[[ INFORMATION SUPPLIED, beginning ]]

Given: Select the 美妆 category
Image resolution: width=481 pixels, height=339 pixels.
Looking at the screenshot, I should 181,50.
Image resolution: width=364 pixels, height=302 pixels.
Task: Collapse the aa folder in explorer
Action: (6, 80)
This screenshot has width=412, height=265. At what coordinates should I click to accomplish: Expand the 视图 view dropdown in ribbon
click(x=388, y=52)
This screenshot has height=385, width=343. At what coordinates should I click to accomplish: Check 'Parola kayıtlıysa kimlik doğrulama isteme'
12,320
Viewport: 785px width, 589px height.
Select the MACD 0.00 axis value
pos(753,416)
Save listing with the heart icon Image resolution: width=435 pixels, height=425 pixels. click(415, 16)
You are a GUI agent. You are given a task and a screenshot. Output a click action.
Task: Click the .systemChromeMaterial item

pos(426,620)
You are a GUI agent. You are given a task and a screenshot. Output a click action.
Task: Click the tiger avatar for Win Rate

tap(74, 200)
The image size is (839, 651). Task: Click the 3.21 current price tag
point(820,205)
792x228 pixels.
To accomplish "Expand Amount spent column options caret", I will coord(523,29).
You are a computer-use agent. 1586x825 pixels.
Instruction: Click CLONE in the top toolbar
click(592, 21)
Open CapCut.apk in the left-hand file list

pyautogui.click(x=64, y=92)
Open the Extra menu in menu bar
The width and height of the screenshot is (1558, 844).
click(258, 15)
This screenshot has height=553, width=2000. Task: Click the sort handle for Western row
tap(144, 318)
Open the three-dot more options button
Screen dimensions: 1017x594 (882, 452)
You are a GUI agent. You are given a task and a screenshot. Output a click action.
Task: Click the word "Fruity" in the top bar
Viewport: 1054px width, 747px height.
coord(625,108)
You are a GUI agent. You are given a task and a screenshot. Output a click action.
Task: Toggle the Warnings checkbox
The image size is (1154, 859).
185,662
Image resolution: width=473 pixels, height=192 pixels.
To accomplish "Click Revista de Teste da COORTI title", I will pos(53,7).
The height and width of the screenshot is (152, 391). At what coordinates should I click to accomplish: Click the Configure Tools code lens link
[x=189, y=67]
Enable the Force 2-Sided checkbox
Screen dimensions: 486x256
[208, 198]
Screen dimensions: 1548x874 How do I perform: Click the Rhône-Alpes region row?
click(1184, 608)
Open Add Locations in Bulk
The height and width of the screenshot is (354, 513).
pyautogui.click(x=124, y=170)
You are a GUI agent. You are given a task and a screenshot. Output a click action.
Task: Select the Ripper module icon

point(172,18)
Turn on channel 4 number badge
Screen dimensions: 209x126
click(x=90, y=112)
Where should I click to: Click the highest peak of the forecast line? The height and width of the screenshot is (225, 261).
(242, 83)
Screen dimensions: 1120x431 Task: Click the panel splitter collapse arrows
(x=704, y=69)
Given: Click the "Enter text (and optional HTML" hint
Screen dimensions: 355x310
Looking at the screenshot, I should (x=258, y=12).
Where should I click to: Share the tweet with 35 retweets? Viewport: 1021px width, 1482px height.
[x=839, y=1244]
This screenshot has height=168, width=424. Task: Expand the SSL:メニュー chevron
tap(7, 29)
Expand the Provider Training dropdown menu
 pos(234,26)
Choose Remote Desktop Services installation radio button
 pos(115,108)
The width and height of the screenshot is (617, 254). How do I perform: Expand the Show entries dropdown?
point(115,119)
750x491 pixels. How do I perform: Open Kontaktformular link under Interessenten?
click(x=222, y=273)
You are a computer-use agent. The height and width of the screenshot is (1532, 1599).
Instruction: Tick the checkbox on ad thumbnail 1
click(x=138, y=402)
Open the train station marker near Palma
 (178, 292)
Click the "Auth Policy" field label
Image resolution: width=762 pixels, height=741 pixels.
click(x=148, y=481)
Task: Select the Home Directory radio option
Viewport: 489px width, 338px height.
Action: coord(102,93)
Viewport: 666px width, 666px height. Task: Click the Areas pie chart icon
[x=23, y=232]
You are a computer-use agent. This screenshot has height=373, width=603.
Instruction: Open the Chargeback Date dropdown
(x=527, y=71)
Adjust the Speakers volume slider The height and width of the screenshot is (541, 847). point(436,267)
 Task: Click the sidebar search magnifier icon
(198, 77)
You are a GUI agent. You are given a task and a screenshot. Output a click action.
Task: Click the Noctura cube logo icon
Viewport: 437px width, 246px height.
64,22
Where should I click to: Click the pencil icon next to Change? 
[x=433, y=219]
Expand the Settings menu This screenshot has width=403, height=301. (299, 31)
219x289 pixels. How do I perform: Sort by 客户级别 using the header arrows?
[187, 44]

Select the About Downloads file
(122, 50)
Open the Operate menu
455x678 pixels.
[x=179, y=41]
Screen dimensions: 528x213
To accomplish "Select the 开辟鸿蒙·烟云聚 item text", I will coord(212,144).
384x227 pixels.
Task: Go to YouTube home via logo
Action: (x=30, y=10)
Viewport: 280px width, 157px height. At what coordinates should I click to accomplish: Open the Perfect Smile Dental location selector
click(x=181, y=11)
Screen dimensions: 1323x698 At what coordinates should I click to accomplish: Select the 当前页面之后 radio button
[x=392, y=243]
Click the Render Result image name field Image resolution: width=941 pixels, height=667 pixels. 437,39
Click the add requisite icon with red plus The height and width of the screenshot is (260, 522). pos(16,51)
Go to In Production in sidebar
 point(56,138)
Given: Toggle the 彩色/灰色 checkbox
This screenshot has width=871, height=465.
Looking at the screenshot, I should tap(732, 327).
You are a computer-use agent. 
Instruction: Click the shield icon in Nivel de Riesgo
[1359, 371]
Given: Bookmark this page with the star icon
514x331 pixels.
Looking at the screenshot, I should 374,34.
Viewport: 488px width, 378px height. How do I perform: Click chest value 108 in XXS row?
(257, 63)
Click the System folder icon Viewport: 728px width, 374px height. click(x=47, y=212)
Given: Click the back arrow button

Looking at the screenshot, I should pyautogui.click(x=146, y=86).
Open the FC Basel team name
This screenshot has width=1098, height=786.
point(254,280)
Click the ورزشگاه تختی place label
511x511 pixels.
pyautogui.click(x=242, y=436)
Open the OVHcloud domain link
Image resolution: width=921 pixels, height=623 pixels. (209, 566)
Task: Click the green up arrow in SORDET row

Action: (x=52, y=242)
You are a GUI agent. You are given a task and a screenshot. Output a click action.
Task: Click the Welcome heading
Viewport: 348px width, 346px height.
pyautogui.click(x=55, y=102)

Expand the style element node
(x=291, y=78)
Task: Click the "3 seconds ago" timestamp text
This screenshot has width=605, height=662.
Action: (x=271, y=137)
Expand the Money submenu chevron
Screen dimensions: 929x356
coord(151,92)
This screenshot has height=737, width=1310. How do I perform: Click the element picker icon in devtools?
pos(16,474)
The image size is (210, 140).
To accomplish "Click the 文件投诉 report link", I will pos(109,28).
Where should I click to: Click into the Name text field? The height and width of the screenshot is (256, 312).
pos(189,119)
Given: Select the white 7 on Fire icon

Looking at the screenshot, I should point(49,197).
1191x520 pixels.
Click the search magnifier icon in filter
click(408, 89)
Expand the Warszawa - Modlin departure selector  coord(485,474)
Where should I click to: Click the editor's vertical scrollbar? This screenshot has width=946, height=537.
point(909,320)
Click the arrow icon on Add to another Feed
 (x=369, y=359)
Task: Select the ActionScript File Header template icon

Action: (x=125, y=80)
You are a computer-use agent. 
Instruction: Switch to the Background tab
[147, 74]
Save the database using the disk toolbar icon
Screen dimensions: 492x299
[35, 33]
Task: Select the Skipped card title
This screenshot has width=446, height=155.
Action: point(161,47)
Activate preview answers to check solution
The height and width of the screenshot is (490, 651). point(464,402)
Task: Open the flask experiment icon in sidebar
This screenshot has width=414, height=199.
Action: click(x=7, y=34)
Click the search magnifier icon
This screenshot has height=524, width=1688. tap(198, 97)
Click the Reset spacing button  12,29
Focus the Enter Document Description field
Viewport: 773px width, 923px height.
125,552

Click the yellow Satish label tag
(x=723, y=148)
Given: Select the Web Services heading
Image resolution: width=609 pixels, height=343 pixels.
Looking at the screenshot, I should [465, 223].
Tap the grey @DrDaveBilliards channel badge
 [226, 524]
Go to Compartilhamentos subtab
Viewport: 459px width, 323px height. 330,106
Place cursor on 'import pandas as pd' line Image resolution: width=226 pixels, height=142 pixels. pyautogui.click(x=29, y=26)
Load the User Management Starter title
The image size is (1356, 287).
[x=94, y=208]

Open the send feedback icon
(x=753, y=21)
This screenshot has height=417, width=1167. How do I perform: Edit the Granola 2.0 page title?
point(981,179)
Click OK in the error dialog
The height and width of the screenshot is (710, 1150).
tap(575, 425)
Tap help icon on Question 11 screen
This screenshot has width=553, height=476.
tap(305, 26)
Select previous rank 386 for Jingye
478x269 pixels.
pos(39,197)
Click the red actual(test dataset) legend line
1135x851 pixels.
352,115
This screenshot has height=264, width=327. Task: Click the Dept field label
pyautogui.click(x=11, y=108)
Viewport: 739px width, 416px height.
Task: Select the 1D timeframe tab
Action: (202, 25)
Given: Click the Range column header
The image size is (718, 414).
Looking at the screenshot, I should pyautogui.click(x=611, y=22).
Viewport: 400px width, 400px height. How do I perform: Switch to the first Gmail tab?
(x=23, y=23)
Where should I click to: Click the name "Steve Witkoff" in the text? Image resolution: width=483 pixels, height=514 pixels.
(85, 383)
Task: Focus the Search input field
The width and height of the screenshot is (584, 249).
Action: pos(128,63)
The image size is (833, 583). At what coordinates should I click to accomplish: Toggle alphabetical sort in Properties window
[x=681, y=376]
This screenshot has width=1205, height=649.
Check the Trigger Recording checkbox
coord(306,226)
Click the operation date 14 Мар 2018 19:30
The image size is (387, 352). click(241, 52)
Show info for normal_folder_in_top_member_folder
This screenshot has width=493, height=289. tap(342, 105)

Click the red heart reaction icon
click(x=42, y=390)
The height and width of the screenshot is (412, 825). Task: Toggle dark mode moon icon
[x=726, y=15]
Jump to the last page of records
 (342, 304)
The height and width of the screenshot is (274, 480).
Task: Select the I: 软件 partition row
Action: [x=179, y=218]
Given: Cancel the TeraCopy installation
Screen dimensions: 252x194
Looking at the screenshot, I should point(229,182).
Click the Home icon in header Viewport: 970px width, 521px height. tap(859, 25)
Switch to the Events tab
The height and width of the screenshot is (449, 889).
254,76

[[ INFORMATION SUPPLIED, end ]]

TASK STATEMENT:
Search the entries above for the string "Save". Copy each line that holds it.

RESPONSE:
Save listing with the heart icon Image resolution: width=435 pixels, height=425 pixels. click(415, 16)
Save the database using the disk toolbar icon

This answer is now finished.